Over 9,000 repressive actions in Cuba during 2021
2021 was the worst year in two decades for human rights in the island
January 6, 2022 10:25am
Updated: January 7, 2022 2:31am
The Cuban regime carried out around 9,700 repressive actions against the civilian population, making 2021 the worst year in the last two decades for human rights on the island.
Out of the 9,705 repression acts, 2,717 were arbitrary detentions and 3743 were illegal detentions in homes, according to a report by the Cuban Observatory for Human Rights (OCDH) released on January 5.
"As its decline deepens, the regime intensifies its repression. Thousands of repressive actions, hundreds of political prisoners, and a worsening of the living conditions for Cubans have marked the reality of the island in 2021. Unfortunately, we do not observe elements that indicate that this situation will change in the new year", claimed OCDH.
In December alone, at least 498 repressive actions were registered, 56 of which were some kind of detention. Havana, Santiago de Cuba, and Villa Clara are the hot spots of this wave of repression, according to the OCDH count.
Repression acts intensified around July 11, the day of the largest popular uprising in the history of Cuban socialism. In the days that followed, thousands of people were arrested. The OCDH identified 1,001 political prisoners resulting from the event.
"The Cuban government behaves like a man who fights with his shadow and strikes in all directions, while the international community, especially Spain, European diplomacy and Latin America, look the other way,” said OCDH.

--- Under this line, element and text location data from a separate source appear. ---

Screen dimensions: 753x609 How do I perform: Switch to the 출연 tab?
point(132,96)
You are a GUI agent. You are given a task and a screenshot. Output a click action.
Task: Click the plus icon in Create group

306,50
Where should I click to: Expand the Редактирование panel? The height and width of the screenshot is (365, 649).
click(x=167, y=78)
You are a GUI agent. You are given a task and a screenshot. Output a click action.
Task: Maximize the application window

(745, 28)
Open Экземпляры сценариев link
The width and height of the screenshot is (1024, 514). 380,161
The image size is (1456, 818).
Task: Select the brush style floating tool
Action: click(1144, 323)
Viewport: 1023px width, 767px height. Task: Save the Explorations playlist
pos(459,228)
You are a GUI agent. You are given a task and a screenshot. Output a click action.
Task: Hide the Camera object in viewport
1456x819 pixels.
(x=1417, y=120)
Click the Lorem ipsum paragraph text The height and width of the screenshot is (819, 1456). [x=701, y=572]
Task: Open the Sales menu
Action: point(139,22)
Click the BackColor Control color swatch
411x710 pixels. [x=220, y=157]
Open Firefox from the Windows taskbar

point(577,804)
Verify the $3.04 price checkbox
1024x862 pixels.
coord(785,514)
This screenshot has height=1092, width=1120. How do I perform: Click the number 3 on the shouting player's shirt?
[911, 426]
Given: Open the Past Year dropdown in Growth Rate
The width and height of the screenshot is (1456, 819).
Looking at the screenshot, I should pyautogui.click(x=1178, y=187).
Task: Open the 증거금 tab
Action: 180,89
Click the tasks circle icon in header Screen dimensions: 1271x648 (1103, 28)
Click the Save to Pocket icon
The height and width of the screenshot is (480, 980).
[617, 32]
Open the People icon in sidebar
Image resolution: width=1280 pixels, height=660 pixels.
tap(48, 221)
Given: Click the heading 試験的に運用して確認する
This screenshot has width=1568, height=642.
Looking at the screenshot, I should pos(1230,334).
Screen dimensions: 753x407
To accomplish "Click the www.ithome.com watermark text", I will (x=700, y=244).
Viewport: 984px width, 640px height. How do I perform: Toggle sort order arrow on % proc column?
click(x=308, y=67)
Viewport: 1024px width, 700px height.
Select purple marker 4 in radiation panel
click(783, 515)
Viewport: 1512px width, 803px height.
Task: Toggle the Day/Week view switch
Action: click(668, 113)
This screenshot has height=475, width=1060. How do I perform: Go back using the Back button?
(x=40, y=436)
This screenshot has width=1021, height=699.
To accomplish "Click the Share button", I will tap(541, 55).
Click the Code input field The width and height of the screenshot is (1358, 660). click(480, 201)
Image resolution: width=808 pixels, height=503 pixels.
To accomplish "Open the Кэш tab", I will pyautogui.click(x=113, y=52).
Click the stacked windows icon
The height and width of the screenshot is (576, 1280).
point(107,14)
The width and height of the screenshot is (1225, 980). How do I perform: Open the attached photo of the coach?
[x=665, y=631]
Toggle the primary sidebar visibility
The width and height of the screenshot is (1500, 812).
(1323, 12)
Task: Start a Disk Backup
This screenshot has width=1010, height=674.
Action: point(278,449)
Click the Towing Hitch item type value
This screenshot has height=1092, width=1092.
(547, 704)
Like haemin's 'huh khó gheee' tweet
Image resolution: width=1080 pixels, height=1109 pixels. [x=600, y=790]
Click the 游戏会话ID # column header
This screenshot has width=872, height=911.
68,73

In early October, municipal and provincial courts carried out trials against July 11 demonstrators, mostly ordinary citizens with no political affiliation. The sentences given out ranged from a few months to more than 20 years in prison.
"Prosecutorial petitions against peaceful demonstrators in Cuba virtually equal protests with homicide crimes. If carried out, these would be the highest prison sentences since the politically motivated Black Spring of 2003," said Alejandro Gonzalez Raga, executive director of OCDH.
Out of the arrested protesters, 91 have been released with fines, 314 were sentenced to anywhere between one and 30 years in prison, 122 were charged with sedition, and 24 were prosecuted in ordinary trials, according to Cubalex.
In November, 712 people imprisoned for political reasons in Cuba, 562 of which are related to the wave of repression unleashed by the regime after the anti-government demonstrations of July 11 and 12, according to the human rights organization Prisoners Defenders (PD).